Saturday, June 11, 2016

Shown Great Love

By Jim Bayne

Then David said to Nathan, “I have sinned against the LORD.”  Nathan answered David: “The LORD on his part has forgiven your sin: you shall not die.”  (2 SAM 12:13)

I live by faith in the Son of God who has loved me and given himself up for me.  I do not nullify the grace of God; for if justification comes through the law, then Christ died for nothing. (Gal 2:20-21)

So I tell you, her many sins have been forgiven because she has shown great love.  But the one to whom little is forgiven, loves little." (Luke 7:47)
Blessed is the one whose fault is taken away, whose sin is covered. Blessed the man to whom the LORD imputes not guilt, in whose spirit there is no guile.
(Ps 32:1-2)

I acknowledged my sin to you, my guilt I covered not. I said, "I confess my faults to the LORD," and you took away the guilt of my sin. (Ps 32:5)

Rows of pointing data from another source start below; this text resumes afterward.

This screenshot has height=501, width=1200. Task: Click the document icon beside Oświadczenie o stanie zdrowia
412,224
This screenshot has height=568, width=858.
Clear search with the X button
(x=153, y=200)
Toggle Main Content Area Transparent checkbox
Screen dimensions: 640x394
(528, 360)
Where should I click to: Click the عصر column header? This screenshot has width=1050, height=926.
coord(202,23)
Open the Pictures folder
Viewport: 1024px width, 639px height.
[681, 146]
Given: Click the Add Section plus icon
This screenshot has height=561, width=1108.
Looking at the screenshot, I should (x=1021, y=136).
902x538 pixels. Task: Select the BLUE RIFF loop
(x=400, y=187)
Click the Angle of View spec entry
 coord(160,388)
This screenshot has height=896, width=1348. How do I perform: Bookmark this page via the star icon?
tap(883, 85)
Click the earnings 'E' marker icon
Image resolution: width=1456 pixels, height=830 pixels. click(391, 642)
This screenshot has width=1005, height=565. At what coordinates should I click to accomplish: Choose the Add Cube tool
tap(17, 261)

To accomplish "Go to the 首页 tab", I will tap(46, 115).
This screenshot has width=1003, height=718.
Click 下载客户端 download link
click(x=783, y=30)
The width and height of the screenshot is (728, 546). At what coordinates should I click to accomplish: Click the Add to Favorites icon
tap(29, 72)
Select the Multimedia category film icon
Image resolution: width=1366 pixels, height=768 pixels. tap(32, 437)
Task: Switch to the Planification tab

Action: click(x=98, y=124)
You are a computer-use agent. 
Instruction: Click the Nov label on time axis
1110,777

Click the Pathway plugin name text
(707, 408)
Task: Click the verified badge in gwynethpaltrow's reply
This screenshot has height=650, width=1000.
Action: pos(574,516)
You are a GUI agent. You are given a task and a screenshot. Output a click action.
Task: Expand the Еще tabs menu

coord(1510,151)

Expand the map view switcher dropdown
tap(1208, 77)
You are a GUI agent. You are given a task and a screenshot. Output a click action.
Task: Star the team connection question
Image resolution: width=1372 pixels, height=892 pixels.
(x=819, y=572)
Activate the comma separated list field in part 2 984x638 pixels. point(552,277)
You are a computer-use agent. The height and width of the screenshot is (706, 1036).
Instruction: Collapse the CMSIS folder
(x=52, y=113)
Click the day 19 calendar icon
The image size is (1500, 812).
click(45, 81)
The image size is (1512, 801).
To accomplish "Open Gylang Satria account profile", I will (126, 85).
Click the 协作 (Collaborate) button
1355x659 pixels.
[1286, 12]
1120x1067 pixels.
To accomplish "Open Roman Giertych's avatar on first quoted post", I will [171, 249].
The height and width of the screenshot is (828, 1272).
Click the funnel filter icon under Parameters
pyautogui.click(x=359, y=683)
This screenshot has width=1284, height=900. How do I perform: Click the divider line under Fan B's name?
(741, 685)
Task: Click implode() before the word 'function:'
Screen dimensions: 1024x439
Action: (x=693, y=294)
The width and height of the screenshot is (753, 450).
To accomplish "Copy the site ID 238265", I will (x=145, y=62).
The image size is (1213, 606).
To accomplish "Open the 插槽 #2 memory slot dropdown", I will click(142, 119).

“The Christian ideal has not been tried and found wanting. It has been found difficult, and left untried.” From The Unfinished Temple by G.K. Chesterton

In today’s readings, we encounter three individuals who, after a long period spent far from the “Christian Ideal,” encountered the Lord, sought forgiveness and spent the rest of their days living the Christian Ideal of love.

David, despite being especially loved by God and given countless blessings, is not content with what he has; he wants even more.  He seeks the wife of Uriah and has him killed in order to satisfy his want. Under the prodding of Nathan the prophet, David repents and goes on to be a righteous and effective king in battle and civil and criminal justice. He is described as a man after God's own heart.  David learned to love: to live the Christian Ideal.

Paul was dedicated to the persecution of the early disciples of Jesus in the area of Jerusalem.  On the road to Damascus, Paul had his “God experience.”  From then on he began to live the Christian Ideal and forever after regularly acknowledged his guilt and sought to bring God’s love to all he met.

In Luke, a woman who is said to have led a sinful life first washes Jesus’ feet with her tears and then anoints his feet with oil. Jesus describes this action as a plea for forgiveness which he immediately gives, shocking his host.

In all three of these stories, the ones forgiven go on to lead love filled lives.  The message is, acknowledge your sinfulness, accept forgiveness and go on to live the Christian Ideal of love. The pattern here is that we need to fail before we can become true lovers.

Richard Rohr described this sequence in one of his recent daily meditations:
Old Testament scholar and theologian Walter Brueggemann traces the evolution of human consciousness through three sections of Hebrew Scriptures: the Torah (the five books of the Pentateuch), the Prophets, and the Wisdom literature (including Job, the Psalms, Song of Songs, and Ecclesiastes). Just as children must begin with structure and rules, religion starts with setting boundaries, rituals, and rules about who is in and who is out. It's all about protecting the status quo, our tribal and egoic identity. But eventually, we have to develop the capacity for self-criticism, as the prophets did, which is the necessary second stage. If we do both of these stages well, we will normally be catapulted toward wisdom and holiness.

In today’s readings, we see three people with three very different roles in life “catapulted toward wisdom and holiness” through the action of God’s unconditional forgiveness and love.

If you are reading this reflection, you are most likely one of the blessed who have experienced God’s unconditional love in your own life.  Use this reminder that we are all forgiven, no matter how serious our offense, and we are all loved unconditionally, as a motivation to reach out in forgiveness and love to those in your environment.